There are some exceptions. For instance, if the seller certifies that the transaction is for their primary residence and meets certain criteria under Section 121 of the Internal Revenue Code—such as the capital gain exclusion limits for single or married filers—the transaction may be exempt from Form 1099-S reporting. However, the settlement agent must obtain and retain proper certification in order to be relieved from the filing requirement.

In addition, transactions involving gifts, foreclosures, or transfers of real estate to a trust generally do not require Form 1099-S, but the specifics depend on IRS rules for each scenario.

Who Files the Form

The party responsible for filing Form 1099-S is generally the person or entity that handles the closing. This could be:

  • A title company
  • An attorney involved in the closing
  • The mortgage lender
  • An escrow company
  • The buyer, if no other party is designated

If more than one party could be considered responsible, IRS regulations provide a hierarchy to determine who must file. Once this party has been identified, they are responsible for preparing the form, furnishing a copy to the seller, and submitting it to the IRS by the deadline.

What Information Is Reported

Form 1099-S includes several key pieces of information that the IRS uses to determine whether a capital gain has occurred and whether it should be taxed:

  • Name, address, and Taxpayer Identification Number (TIN) of the seller
  • Date of closing
  • Gross proceeds from the transaction (not net proceeds after fees)
  • A description of the property
  • Whether the transaction involved a foreign person (which may trigger additional reporting under FIRPTA)

The gross proceeds figure is particularly important because it does not account for selling costs, such as agent commissions or title fees. Taxpayers are responsible for calculating their capital gain or loss by subtracting their adjusted basis and any applicable selling expenses when filing their personal tax return.

Deadlines and Filing Requirements

The deadline to furnish Form 1099-S to the seller is January 31 of the year following the transaction. The deadline to file the form with the IRS is typically February 28 if filed by paper, or March 31 if filed electronically.

Filers must also include Form 1096 as a summary transmittal form if they are filing paper versions of Form 1099-S. Electronic filers do not need to submit Form 1096.

Failure to file the form on time, or to furnish it to the seller, may result in penalties unless the failure is due to reasonable cause.
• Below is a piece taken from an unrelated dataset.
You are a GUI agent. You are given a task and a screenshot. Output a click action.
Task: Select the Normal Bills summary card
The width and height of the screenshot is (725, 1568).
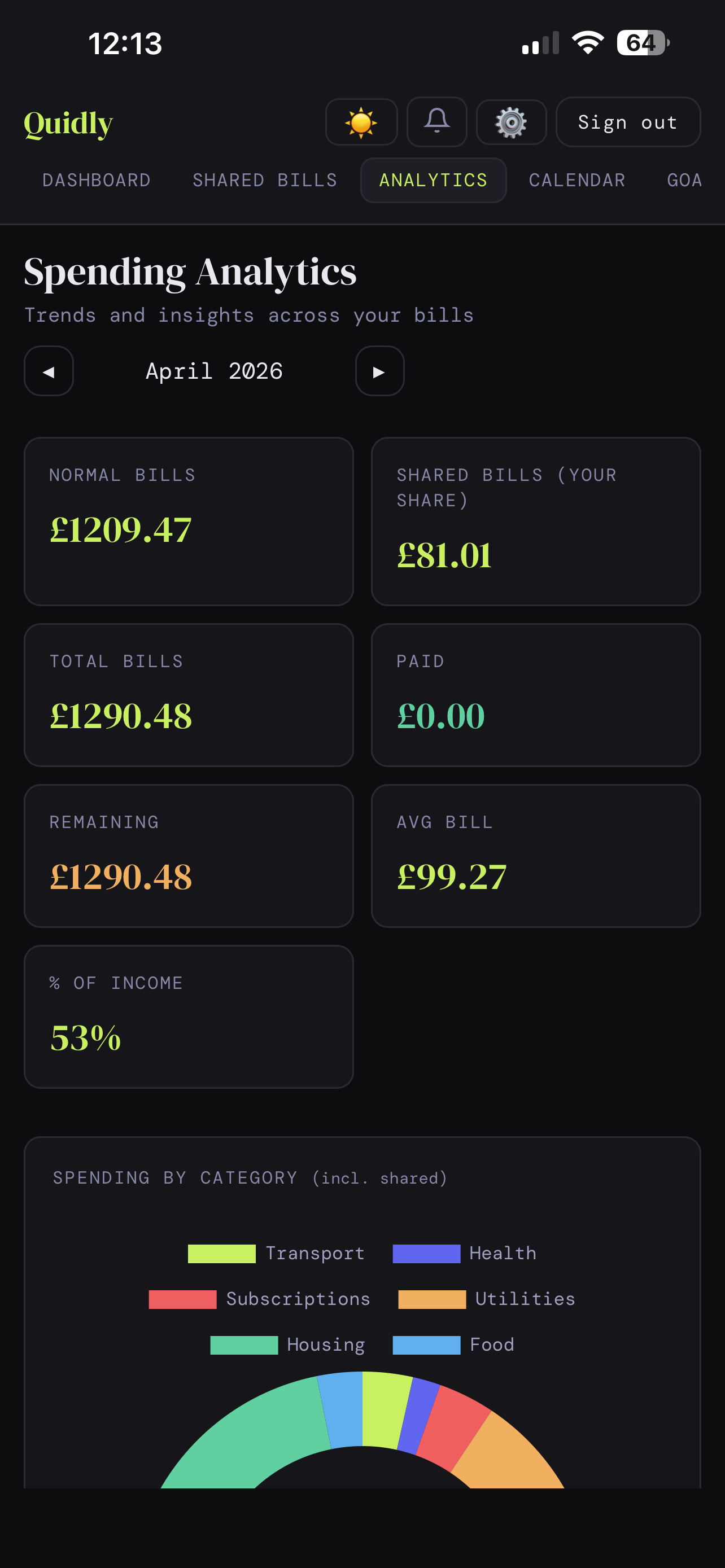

Tax Implications for Sellers

Receiving a Form 1099-S does not automatically mean that taxes are owed. However, it does trigger the requirement to report the sale on the taxpayer’s return, typically on Schedule D (Capital Gains and Losses) and Form 8949.

Sellers who qualify for the home sale exclusion under IRS rules—up to $250,000 for single filers or $500,000 for joint filers—may not owe taxes if their gain is within those limits. Still, they may be required to report the transaction if a 1099-S was issued.

Taxpayers should maintain accurate records of their cost basis, including the original purchase price, capital improvements, and selling expenses, to calculate the correct gain or loss.

Common Issues and Errors

Mistakes involving Form 1099-S are usually related to incorrect reporting of proceeds, missed exemptions, or failure to file. Common errors include:

  • Reporting net instead of gross proceeds
  • Omitting seller certifications for home sale exclusions
  • Misidentifying the responsible party for filing
  • Failing to report the transaction on the tax return when required

It is important for both settlement agents and sellers to review the form carefully and correct any inaccuracies before filing or submission.

The Bottom Line

Form 1099-S is a key document in the IRS’s system for tracking real estate transactions and ensuring accurate tax reporting. Although it may not always result in a tax liability, receiving the form obligates the seller to account for the transaction on their tax return. Knowing how and when the form applies, what it includes, and how to use the information it provides is essential for proper compliance.